CAMALEÓN
Es en el bolsillo dónde se encuentra una de las causas del descontento social respecto de sus gobernantes, y en México, por mucho dinero dispersado a través de programas sociales la inconformidad comienza a manifestarse en variables que incluyen las crecientes criticas al discurso oficialista y las relativas a la forma en cómo se conducen los recién llegados al poder público. Un antecedente de este fenómeno lo tuvimos cuando en la década de los años ochenta la carestía de la vida, la inflación incontrolable, combinados con los humos aún no disueltos de la corrupción y el despilfarro del gobierno de López Portillo, el gobierno sucesor penaba por controlar una economía que solo generaba pobreza. Por esa causa, la clase empresarial dio un giro en sus actividades cuando decidió participar en política partidista e impulsó una nueva forma de manejar los medios para la promoción y la propaganda política y así posicionarse como una opción alterna a la tradicional de la clase política emanada del PRI. Ese insumo fortaleció las filas del panismo en el norte de la república y comenzó su marcha hacia la presidencia de la república. No fue casualidad la forma en cómo surgió Vicente Fox a la palestra política del país con un discurso dicharachero que produjo en el ánimo popular la ilusión de un cambio de ruta. Fox fue el líder de las circunstancias, lamentablemente como gobernante no respondió a las expectativas y su gobierno resultó tan decepcionante que Felipe Calderón le ganó la candidatura del PAN a la presidencia de la república en 2006.
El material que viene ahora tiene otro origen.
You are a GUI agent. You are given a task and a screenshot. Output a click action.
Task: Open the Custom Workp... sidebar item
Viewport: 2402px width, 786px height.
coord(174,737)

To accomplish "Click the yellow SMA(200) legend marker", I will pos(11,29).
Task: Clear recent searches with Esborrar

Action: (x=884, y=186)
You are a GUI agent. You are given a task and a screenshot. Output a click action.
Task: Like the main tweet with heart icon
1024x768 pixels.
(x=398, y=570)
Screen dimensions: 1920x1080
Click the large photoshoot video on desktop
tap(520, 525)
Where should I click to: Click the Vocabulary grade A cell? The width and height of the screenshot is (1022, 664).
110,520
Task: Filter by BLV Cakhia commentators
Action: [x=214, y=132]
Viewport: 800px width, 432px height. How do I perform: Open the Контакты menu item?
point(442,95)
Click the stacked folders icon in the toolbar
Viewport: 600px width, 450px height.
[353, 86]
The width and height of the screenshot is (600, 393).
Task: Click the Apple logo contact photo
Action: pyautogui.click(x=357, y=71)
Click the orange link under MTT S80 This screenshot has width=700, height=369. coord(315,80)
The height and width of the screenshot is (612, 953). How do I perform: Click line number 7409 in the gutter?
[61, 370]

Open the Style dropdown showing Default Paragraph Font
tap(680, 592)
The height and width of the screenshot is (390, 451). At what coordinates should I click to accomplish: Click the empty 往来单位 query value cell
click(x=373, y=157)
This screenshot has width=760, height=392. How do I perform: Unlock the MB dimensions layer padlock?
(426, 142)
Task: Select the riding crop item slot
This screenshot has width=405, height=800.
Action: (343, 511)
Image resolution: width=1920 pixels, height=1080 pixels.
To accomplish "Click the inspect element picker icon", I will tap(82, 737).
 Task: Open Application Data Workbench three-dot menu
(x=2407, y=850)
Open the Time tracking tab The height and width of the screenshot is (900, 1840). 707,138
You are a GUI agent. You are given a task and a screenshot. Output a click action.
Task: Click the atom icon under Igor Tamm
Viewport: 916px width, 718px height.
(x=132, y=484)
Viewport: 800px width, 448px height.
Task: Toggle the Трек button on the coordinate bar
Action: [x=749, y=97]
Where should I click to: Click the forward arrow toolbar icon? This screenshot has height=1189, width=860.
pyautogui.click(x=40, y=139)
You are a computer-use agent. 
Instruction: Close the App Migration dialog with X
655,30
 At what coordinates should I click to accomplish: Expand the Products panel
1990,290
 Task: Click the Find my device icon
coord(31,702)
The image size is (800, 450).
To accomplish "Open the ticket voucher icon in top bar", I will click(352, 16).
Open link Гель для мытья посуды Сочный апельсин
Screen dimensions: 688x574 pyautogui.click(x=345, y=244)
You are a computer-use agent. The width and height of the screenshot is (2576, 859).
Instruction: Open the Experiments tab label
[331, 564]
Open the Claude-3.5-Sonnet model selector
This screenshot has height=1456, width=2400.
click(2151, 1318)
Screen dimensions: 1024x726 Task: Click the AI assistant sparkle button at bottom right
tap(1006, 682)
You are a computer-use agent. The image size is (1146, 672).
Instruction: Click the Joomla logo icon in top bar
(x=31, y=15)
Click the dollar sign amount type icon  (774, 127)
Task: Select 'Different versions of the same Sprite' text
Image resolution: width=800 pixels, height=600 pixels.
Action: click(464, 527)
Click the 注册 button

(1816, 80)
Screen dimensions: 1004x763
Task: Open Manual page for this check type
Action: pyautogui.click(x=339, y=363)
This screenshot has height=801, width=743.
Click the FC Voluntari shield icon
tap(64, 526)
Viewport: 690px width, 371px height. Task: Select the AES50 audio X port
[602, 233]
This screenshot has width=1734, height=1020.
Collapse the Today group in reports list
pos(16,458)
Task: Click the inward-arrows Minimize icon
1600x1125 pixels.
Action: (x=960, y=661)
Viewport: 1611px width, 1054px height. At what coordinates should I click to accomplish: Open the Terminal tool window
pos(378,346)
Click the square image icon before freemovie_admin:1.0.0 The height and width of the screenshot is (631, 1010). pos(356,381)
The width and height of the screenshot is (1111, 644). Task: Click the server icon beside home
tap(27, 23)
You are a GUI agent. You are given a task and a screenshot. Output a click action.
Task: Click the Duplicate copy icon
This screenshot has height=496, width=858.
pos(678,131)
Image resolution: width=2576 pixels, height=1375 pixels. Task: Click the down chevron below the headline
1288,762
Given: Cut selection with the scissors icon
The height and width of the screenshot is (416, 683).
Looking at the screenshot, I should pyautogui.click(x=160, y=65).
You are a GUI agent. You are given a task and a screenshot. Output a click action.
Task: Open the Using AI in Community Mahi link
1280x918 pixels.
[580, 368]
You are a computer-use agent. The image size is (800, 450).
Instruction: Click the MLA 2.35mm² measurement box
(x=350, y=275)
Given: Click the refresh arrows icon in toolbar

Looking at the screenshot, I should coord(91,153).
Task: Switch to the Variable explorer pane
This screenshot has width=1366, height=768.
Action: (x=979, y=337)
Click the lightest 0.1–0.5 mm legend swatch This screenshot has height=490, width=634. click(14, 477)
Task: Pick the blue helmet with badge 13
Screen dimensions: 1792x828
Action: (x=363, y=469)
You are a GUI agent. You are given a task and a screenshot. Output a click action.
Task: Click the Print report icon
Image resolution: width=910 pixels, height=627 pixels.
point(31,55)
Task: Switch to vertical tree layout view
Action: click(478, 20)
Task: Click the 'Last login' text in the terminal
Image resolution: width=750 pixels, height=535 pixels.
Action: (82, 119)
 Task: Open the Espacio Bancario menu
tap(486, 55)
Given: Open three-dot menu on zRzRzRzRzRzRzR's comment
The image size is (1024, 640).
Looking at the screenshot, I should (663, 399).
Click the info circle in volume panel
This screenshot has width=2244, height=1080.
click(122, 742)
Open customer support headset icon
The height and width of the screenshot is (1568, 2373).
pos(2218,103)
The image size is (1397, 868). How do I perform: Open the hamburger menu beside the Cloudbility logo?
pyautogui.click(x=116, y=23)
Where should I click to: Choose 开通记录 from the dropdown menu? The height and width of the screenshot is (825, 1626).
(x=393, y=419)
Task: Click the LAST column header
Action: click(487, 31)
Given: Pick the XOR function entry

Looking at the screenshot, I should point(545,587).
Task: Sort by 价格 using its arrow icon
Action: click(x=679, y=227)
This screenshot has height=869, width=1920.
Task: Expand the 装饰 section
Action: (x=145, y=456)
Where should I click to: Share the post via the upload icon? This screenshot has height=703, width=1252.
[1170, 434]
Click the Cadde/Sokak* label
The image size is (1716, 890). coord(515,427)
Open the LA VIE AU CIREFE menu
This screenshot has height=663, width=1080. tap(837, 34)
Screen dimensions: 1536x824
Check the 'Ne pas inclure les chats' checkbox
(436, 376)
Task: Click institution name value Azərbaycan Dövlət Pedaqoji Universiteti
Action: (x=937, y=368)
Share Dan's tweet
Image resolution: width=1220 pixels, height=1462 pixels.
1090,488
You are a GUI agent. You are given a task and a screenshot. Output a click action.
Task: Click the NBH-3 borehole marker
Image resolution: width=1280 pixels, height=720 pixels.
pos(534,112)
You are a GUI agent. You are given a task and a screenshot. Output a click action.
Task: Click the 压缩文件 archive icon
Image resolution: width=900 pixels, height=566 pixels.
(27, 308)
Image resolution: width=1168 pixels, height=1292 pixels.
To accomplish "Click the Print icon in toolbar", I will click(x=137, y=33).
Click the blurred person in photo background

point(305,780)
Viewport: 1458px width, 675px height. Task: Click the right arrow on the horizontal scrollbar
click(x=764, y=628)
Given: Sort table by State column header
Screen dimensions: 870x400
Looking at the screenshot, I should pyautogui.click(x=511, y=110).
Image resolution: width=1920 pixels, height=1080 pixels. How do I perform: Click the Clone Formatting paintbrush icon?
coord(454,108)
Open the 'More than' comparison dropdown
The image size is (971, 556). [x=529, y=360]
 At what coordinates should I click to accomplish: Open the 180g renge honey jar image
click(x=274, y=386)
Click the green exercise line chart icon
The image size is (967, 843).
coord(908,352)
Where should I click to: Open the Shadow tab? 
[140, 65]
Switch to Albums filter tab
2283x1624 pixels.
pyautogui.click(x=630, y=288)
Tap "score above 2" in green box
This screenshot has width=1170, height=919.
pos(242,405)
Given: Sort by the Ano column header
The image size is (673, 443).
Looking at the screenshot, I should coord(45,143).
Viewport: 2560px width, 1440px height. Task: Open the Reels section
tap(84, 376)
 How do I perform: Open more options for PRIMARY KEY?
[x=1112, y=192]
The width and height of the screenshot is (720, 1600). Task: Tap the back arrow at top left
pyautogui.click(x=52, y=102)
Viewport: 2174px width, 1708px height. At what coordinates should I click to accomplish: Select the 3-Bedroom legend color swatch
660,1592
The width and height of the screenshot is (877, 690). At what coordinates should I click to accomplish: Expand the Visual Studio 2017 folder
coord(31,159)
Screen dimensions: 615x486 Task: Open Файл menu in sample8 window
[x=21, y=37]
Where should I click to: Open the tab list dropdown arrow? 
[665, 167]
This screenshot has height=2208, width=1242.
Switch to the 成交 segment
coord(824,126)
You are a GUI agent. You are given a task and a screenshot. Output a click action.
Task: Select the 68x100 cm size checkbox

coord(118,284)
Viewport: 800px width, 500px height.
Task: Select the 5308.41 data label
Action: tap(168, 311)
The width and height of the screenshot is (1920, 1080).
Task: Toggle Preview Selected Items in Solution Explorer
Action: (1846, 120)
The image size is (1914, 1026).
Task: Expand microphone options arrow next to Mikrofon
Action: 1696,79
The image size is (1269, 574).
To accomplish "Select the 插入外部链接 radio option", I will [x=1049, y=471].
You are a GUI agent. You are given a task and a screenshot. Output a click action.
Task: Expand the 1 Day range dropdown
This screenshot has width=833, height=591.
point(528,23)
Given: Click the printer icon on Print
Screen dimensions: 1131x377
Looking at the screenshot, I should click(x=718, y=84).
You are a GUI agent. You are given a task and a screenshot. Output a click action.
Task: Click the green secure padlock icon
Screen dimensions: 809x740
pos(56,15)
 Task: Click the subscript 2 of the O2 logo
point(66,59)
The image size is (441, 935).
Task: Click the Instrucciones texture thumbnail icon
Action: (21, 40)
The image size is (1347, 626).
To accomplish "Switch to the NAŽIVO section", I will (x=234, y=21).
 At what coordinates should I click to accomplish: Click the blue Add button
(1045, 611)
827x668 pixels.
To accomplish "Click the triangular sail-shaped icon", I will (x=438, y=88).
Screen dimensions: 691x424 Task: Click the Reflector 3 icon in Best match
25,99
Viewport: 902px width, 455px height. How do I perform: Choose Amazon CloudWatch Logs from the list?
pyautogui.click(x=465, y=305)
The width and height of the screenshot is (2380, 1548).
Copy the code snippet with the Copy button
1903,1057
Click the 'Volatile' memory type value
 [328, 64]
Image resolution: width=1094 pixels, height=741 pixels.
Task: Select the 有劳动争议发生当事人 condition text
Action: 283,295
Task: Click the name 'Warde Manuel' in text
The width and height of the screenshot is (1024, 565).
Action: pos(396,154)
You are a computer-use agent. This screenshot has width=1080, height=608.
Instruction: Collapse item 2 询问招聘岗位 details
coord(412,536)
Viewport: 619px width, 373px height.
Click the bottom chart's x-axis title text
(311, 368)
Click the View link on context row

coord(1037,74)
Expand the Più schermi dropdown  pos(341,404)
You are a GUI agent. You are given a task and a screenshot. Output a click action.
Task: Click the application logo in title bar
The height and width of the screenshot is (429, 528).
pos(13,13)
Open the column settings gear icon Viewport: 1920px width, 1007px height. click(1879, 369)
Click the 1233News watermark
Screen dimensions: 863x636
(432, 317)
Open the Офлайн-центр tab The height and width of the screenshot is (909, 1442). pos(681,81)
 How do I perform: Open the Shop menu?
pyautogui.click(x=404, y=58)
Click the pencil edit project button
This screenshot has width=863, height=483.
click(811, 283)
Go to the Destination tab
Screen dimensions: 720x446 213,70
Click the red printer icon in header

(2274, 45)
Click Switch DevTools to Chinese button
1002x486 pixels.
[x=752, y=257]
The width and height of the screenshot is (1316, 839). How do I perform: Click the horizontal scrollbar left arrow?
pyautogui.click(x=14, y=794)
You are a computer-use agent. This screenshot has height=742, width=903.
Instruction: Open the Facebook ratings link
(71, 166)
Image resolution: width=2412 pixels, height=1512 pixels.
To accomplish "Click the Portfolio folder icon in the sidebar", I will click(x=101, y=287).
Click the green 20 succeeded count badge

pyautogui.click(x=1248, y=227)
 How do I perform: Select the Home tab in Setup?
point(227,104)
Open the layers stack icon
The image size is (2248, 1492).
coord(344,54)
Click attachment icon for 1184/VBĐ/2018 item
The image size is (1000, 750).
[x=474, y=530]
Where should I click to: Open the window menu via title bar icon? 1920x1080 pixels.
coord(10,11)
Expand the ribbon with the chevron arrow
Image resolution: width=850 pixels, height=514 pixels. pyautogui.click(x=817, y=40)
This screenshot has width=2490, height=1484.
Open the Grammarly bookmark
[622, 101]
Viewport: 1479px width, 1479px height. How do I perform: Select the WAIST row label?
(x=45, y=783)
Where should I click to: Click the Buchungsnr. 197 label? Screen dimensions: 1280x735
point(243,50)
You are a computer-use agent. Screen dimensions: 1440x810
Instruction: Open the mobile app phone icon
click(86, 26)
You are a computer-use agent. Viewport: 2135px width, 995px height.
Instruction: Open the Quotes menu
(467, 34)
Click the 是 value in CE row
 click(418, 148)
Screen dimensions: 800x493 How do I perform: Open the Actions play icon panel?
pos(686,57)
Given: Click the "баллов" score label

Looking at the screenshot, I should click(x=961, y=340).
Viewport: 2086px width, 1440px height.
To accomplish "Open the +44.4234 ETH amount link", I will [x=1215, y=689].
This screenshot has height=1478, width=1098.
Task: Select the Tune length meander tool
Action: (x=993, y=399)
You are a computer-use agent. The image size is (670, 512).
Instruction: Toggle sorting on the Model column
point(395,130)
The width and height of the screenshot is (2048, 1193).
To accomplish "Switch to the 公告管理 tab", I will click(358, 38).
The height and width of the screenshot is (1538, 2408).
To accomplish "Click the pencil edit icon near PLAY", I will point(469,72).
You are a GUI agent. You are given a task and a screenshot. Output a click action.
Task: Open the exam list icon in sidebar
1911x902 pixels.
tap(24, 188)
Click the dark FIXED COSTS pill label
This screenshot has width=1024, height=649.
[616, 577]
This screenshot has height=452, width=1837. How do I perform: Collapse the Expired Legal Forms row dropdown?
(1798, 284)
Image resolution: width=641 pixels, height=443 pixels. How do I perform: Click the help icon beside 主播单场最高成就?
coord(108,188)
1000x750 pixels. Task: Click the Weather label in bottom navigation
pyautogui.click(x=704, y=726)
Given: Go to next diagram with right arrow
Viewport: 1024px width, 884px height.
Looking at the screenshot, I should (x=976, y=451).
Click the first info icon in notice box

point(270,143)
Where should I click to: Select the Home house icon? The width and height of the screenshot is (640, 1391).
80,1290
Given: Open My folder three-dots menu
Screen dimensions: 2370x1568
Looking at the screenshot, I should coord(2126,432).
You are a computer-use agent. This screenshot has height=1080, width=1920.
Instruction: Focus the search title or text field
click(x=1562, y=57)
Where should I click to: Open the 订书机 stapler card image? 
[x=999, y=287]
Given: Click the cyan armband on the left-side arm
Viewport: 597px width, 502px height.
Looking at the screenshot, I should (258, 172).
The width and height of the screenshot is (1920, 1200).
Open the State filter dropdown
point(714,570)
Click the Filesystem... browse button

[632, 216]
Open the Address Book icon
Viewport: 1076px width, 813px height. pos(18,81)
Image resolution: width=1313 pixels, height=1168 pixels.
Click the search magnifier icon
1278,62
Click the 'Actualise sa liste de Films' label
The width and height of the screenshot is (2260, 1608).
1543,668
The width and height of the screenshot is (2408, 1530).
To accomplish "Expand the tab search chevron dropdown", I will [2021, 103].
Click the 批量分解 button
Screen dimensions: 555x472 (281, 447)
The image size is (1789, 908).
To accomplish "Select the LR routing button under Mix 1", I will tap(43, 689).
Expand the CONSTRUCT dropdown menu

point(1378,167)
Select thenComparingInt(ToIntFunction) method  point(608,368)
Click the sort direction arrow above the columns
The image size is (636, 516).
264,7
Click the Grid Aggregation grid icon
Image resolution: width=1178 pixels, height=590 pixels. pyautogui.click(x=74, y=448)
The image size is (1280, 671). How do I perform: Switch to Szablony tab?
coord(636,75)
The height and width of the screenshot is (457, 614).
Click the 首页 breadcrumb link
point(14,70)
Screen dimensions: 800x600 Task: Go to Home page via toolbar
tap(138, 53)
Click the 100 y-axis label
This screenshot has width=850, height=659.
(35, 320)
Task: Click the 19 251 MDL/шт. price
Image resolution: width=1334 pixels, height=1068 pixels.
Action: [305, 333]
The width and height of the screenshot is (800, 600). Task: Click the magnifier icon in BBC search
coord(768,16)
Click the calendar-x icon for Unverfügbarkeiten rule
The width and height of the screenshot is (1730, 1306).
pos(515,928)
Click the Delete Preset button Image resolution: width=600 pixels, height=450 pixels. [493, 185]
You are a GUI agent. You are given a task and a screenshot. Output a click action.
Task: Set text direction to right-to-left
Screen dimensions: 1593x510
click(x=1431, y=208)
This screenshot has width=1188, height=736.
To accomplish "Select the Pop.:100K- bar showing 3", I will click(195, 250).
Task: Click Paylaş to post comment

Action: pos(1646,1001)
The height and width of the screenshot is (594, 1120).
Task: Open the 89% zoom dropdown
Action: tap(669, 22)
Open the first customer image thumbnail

Para ese entonces, desde el gobierno de la Ciudad de México en el PRD la figura de Andrés Manuel López Obrador había desplazado al liderazgo de Cuauhtémoc Cárdenas y se perfilaba como un candidato natural a la presidencia de México. Así fue, pero en apretado fallo del INE Calderón resultó el ganador de la presidencia en 2006. En 2012, Marcelo Ebrard hubiera sido un mejor contendiente por el PRD para enfrentar a Peña Nieto del PRI, sin embargo, requería del respaldo de López Obrador para evitar la dispersión de fuerzas al interior del PRD, el empecinamiento de AMLO obligó a Ebrard a desistir de su precandidatura y el candidato fue AMLO, que fue vencido ampliamente por Peña Nieto. “Lo único que sabe hacer es andar en campaña”, se decía entonces de López Obrador, quien recorría palmo a palmo el territorio nacional, “puebleando” en estrecho contacto con la población mexicana. Así forjó AMLO su tercera candidatura presidencial en 2018, pero ahora postulado por MORENA, el partido creado en 2014 alimentado con los mejores cuadros del PRD. Lo demás lo hizo Peña Nieto con su desastrosa gestión pública, la corrupción en todo lo alto, un pueblo enojado que ahora veía a López Obrador como la opción esperanzadora, pero que finalmente resultó más de lo mismo, o peor, según se dice. En el diagrama partidista ya no domina el PRI, ahora su lugar lo ocupa MORENA como partido dominante, para desplazarlo del poder se requiere de una oposición beligerante y competitiva, pero para conseguir ese estatus hace falta un líder que convoque y se presente como opción de cambio, que abandere la inconformidad que bulle al interior del contexto social mexicano. Si usted lo encuentra láncelo al estrellato.